I had mentioned in a FB post that Taylor came home last eveing and asked me "is it possible to become a better person and if so, how do you achieve it?" This was a question posed to her and classmates at the university. Taylor and I sat and discussed it in detail.
This is what I believe. There was a time, not sure exactly when, but there was a time when I would have answered this with an absolute YES. I was a different person then, not a lesser, just less experienced.
I used to believe that there were some who were better then others, maybe it was because of what they did or what they drove. Maybe it was their career or because when they wrote it was grammatically correct. I would say it was how I was socialized to think and I never challenged that way of thinking.
Then divorce, then death, then divorce. Many miles of reflecting, tears, humbling experiences that have brought me to this moment.
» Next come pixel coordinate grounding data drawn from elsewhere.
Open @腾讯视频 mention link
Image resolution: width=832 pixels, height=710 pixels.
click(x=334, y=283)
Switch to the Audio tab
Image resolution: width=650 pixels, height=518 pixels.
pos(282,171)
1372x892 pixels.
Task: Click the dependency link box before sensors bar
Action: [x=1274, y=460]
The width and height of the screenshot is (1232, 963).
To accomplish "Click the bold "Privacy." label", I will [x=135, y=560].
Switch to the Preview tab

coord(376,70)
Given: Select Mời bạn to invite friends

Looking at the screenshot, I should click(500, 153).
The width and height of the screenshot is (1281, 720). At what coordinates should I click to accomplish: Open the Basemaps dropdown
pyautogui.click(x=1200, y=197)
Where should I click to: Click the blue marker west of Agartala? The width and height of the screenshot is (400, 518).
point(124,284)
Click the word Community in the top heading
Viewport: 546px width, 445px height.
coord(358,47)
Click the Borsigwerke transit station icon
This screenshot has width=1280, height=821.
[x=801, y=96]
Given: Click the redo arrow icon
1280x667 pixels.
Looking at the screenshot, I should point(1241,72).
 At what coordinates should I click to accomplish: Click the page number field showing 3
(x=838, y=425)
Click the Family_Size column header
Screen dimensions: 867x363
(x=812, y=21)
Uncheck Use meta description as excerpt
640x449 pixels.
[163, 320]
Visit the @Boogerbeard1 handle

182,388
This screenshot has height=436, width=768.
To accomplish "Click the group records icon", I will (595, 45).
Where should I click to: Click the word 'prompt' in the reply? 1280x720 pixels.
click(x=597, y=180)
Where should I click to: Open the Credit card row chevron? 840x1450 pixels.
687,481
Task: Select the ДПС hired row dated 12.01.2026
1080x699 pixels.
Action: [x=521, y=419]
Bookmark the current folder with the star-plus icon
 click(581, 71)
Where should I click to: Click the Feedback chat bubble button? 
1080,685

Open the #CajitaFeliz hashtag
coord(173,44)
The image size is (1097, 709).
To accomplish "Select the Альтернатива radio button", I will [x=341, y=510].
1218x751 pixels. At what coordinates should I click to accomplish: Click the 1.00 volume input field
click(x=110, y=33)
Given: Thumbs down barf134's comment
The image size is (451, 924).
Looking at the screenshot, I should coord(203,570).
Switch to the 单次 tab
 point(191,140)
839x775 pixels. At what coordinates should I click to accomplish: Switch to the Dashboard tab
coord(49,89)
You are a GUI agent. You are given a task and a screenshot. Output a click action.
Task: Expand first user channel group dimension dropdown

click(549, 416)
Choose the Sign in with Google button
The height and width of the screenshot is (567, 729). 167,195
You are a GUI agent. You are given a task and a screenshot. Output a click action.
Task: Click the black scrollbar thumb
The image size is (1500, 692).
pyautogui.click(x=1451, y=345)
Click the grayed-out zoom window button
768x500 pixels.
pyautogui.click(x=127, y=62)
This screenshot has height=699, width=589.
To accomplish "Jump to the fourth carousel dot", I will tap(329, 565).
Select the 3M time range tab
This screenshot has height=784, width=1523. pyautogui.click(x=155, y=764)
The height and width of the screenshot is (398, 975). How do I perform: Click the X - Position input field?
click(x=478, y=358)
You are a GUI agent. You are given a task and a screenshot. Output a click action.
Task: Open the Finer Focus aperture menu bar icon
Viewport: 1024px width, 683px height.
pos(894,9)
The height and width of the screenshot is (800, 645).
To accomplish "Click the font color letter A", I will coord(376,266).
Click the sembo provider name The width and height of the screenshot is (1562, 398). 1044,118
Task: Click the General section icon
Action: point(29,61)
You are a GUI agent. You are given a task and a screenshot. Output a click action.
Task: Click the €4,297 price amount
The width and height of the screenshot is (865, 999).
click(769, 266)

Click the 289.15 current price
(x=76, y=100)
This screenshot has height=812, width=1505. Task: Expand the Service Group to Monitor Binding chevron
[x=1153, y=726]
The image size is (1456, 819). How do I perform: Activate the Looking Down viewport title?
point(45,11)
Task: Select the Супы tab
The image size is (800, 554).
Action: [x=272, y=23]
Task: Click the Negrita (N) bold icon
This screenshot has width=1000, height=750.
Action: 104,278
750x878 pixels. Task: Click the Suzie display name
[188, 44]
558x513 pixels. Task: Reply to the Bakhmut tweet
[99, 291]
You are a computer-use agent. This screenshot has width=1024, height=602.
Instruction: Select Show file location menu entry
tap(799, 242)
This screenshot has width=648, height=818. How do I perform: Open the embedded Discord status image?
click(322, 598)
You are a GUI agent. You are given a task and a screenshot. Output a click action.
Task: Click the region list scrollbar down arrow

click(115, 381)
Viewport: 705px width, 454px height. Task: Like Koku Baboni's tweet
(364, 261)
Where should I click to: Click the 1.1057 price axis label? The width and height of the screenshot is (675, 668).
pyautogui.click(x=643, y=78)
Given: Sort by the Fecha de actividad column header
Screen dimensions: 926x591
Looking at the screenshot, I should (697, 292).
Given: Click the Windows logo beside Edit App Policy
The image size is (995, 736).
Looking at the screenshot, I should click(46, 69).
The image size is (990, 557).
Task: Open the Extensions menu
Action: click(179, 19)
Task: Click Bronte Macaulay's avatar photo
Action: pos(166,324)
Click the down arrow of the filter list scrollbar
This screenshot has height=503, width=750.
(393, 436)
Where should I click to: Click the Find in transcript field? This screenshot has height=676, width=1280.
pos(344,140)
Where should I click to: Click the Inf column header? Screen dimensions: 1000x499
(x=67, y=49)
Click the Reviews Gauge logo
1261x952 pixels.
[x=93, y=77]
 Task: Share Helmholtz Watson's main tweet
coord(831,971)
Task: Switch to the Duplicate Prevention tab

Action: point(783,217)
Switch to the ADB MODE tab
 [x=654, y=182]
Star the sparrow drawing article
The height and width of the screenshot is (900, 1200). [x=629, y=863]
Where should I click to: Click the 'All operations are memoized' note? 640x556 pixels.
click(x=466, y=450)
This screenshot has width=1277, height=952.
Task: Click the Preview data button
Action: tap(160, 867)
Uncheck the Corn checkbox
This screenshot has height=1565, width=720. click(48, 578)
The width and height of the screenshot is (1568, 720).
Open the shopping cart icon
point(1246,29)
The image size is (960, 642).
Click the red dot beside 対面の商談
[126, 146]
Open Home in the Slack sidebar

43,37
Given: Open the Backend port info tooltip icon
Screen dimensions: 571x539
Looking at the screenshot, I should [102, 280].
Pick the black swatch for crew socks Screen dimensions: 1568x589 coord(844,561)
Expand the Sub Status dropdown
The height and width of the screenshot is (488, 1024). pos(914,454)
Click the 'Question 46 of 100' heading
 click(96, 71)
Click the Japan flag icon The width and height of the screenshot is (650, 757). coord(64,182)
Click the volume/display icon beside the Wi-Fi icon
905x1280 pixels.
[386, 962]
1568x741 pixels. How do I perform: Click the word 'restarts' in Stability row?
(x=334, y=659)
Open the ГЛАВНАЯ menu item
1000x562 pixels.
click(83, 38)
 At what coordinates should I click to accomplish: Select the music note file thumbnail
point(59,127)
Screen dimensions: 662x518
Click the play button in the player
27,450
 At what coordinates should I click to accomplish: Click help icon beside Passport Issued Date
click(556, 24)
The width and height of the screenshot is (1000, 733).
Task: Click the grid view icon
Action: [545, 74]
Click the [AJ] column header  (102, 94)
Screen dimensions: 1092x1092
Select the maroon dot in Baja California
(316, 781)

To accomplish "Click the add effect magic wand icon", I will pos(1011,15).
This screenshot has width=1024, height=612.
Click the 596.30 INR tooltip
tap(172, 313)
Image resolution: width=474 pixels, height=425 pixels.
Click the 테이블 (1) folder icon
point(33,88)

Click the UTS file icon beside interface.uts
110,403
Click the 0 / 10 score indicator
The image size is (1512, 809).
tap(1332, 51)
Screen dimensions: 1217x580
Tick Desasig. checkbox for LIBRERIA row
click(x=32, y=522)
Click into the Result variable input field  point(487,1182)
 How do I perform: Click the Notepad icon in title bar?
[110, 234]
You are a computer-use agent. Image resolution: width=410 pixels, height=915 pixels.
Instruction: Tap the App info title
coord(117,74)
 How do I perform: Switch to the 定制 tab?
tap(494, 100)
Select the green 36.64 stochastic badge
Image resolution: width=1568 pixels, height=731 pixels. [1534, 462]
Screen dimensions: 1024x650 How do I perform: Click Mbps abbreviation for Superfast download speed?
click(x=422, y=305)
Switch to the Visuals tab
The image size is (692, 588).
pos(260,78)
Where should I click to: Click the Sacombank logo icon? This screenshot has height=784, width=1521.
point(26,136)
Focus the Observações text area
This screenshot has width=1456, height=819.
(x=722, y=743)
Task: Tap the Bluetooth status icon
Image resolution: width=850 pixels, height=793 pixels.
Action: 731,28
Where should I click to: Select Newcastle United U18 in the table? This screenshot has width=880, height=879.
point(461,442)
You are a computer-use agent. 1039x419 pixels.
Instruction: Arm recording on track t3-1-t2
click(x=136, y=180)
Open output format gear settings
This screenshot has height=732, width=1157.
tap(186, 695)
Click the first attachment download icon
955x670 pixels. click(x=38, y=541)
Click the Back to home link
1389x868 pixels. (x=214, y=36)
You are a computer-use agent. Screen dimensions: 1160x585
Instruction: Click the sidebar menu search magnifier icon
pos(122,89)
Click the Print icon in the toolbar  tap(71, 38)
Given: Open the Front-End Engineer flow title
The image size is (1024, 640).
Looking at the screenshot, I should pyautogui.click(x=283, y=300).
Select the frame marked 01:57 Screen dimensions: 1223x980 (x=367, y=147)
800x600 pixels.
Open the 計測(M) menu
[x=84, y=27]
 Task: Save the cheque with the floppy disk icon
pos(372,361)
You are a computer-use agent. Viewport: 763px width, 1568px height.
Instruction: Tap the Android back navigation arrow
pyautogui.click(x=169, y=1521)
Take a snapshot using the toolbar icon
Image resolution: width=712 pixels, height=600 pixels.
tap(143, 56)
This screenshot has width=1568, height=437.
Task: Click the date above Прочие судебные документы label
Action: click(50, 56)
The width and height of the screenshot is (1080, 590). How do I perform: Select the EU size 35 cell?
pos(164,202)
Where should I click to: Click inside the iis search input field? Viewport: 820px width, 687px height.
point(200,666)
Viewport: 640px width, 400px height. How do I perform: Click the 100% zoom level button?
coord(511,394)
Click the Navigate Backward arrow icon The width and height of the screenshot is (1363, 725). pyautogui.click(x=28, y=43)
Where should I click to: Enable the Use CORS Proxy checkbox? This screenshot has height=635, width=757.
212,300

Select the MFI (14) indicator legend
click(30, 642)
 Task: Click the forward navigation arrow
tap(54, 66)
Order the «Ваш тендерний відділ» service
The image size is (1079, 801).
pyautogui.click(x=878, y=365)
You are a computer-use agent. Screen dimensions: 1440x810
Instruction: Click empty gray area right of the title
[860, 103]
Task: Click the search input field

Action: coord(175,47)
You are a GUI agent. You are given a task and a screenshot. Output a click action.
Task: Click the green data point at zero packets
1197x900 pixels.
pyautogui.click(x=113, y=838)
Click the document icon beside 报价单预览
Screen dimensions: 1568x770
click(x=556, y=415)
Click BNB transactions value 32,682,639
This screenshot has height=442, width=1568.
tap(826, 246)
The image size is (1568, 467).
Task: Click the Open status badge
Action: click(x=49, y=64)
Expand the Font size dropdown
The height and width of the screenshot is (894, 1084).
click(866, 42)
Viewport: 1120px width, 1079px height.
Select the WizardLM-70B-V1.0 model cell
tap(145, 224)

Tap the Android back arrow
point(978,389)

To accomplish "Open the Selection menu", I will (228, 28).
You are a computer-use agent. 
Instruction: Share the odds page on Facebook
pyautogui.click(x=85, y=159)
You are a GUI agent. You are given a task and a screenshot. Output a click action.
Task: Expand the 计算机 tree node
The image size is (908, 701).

When Taylor asked me that question, I sat looking at here because there is a depth to this that I love. It made me dig within, this was not a superficial "ketchup or mustard" answer.
No, it's not possible to "be a better person". Here is why I believe this. I can't base "better" by comparing myself to others success or failures or what I have beyond my skin. I can't base "better" on education or experience.
I'm not a better person then I was ten years ago, ten months ago or ten days ago. I'm simply still me, more defined with more clarity in my life. That doesn't make me better then you, my students or the guy sleeping under the bridge.
If I say today I will be more patient so that I'm a better person, does that mean that yesterday when I wasn't patient as I pushed to complete my days goals that I was a bad person?
The question isn't as simple as it seems when you begin thinking beyond the surface. The point I'm trying to make is that nothing beyond "within" makes you better or worse. Taking the time to look within and make decisions deeper then "ketchup or mustard" will not make me better, it simply leads me to peace.
If you're someone who looks at a nice car or a big house or a flashy dress and think, "they're better then me", I want you to know that when you take all the external away you're left equal. It's not me up here and you down there, it's us.
Be safe and well my friends, not better or worse, just be yourself.